Scirpus cyperinus

Species Native to Missouri
Common Name: wool grass 
Type: Rush or Sedge
Family: Cyperaceae
Native Range: Eastern North America
Zone: 4 to 8
Height: 3.00 to 5.00 feet
Spread: 2.00 to 4.00 feet
Bloom Time: June to July
Bloom Description: Green maturing to brown
Sun: Full sun to part shade
Water: Wet
Maintenance: Low
Suggested Use: Water Plant, Naturalize, Rain Garden
Flower: Insignificant
Other: Winter Interest
Tolerate: Wet Soil


Easily grown in moist to wet soils including shallow standing water in full sun to part shade. Prefers some light shade in hot summer climates. In large water gardens, it may be grown in submerged containers. May also be planted in the mud at the margins of ponds or streams or in bog gardens. Clumps may be divided in spring. Naturalizes by creeping rhizomes, and, if left undisturbed in optimum growing conditions, will spread to form colonies. Will self-sow in the landscape. New plants are best started in spring or fall.

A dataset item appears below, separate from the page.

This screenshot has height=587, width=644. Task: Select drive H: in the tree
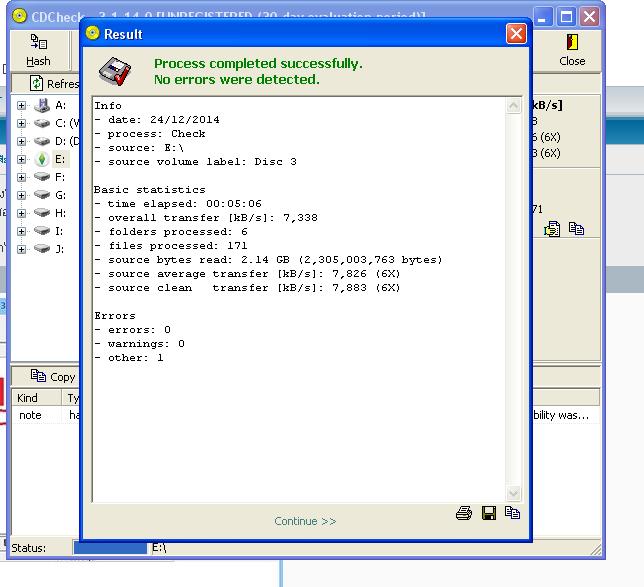[60, 213]
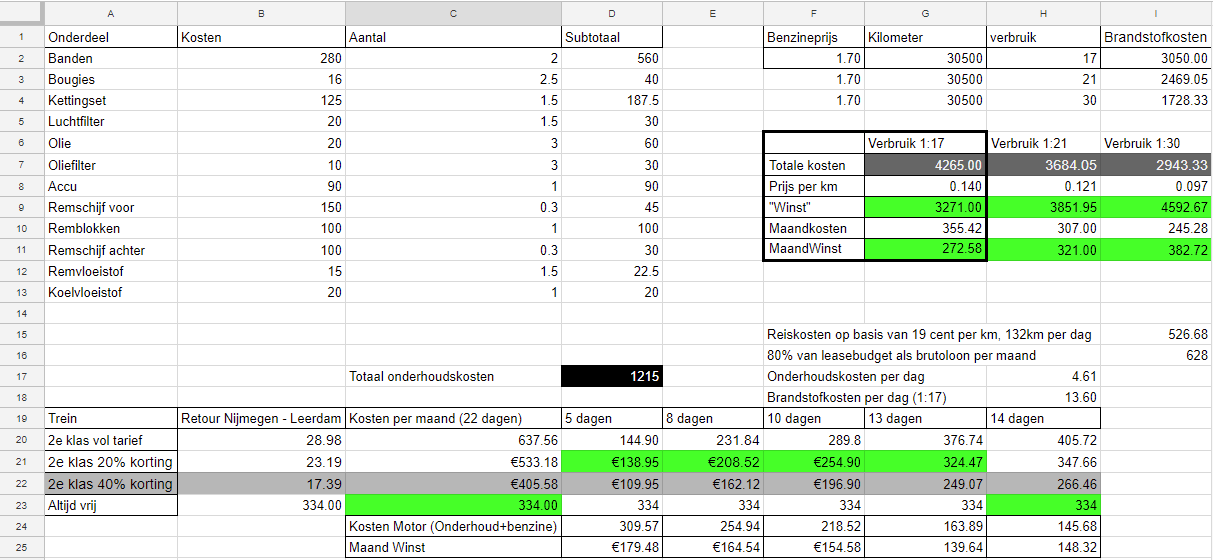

Noteworthy Characteristics

Scirpus cyperinus, commonly called woolgrass, is a grass-like, rhizomatous, emergent aquatic perennial of the sedge family that grows in dense slowly-spreading tussocks of arching basal green leaves with upright flowering stems (culms) rising to 3-5’ tall. It is native to wet meadows, swamps, sloughs, marshes, bottomland prairies, stream/pond margins and wet disturbed areas in eastern North America (Steyermark). Each culm (unbranched and three-angled to rounded) has 5-10 ascending to spreading leaf blades (each to 32” long and ¼ to ½” wide), and is topped in early summer (late June-July) by an inflorescence (compound umbel to 4-6” long and as wide) of dark green spikelets which mature, by late summer (August-September) as the seed develops, to reddish brown with an attractive soft woolly appearance resulting from the brown bristles of the achenes (seeds). Foliage turns yellow-brown in fall. The woolly inflorescences remain attractive well into winter.

Genus name is an old Latin name for this plant.

Specific epithet is in reference to the family of this sedge (Cyperaceae).


No serious insect or disease problems.


Reddish-brown inflorescences are ornamentally attractive in fall and winter. Large water gardens or bog gardens. Edges of ponds or streams. Moist low spots. Rain gardens.